YOUR TASK: Where does the string "agent" appear? Copy every line of the entries below that holds it.

⁂

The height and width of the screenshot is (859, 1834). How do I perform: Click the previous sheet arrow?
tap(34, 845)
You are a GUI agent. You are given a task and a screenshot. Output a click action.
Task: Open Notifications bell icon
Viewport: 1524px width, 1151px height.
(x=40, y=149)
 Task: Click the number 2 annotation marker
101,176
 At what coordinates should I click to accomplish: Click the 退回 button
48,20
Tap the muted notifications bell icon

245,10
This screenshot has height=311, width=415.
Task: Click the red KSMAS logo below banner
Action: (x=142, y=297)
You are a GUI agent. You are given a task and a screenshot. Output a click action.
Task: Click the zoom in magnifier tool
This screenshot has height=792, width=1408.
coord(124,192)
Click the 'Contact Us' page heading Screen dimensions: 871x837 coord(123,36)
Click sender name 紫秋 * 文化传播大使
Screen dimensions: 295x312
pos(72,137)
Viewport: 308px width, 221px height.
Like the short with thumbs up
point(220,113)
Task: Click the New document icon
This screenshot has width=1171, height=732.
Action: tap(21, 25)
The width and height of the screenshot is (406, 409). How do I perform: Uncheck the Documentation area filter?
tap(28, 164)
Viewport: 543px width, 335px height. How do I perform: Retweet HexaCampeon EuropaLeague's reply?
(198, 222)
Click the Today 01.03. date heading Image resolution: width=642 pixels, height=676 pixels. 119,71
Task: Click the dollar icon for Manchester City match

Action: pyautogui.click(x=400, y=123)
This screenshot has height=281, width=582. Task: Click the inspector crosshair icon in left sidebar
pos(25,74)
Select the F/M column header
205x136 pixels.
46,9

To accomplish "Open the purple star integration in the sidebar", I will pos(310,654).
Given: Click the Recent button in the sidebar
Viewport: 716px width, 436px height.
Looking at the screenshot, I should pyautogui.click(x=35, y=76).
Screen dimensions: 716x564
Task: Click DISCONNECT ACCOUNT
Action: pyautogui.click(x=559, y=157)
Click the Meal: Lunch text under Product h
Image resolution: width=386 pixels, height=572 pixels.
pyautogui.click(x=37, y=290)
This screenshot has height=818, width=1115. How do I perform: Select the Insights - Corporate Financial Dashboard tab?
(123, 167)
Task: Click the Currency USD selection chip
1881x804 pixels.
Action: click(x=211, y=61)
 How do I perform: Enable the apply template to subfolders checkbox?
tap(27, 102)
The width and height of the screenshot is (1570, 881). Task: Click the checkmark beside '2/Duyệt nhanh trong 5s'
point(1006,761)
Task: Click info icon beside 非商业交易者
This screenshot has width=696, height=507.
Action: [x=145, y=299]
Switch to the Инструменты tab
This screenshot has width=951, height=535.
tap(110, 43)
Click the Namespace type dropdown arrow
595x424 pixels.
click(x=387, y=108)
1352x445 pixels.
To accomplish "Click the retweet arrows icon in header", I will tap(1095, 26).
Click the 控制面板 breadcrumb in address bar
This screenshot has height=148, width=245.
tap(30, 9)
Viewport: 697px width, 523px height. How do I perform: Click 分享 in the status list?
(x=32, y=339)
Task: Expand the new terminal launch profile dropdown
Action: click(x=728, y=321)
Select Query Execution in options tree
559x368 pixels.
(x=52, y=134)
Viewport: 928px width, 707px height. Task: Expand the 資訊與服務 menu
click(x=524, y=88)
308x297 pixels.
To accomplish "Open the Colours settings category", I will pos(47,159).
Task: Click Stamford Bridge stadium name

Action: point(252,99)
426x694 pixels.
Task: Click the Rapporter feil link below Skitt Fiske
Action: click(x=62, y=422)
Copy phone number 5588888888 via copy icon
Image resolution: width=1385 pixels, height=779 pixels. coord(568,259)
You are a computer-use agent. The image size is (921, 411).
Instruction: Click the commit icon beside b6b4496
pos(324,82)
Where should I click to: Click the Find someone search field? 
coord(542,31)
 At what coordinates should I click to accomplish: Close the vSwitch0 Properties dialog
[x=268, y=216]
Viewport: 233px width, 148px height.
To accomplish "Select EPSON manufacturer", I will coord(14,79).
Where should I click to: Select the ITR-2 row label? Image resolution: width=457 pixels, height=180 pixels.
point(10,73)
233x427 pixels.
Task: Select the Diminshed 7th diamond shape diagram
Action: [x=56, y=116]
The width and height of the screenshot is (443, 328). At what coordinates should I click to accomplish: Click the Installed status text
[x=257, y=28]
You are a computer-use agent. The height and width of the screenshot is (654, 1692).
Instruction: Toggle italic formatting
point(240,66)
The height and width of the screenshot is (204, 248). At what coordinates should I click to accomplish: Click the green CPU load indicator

⁂

RESPONSE BOX:
You are a GUI agent. You are given a task and a screenshot. Output a click action.
You are a GUI agent. You are given a task and a screenshot. Output a click action.
You are a computer-use agent. The image size is (921, 411).
You are a computer-use agent. The height and width of the screenshot is (654, 1692).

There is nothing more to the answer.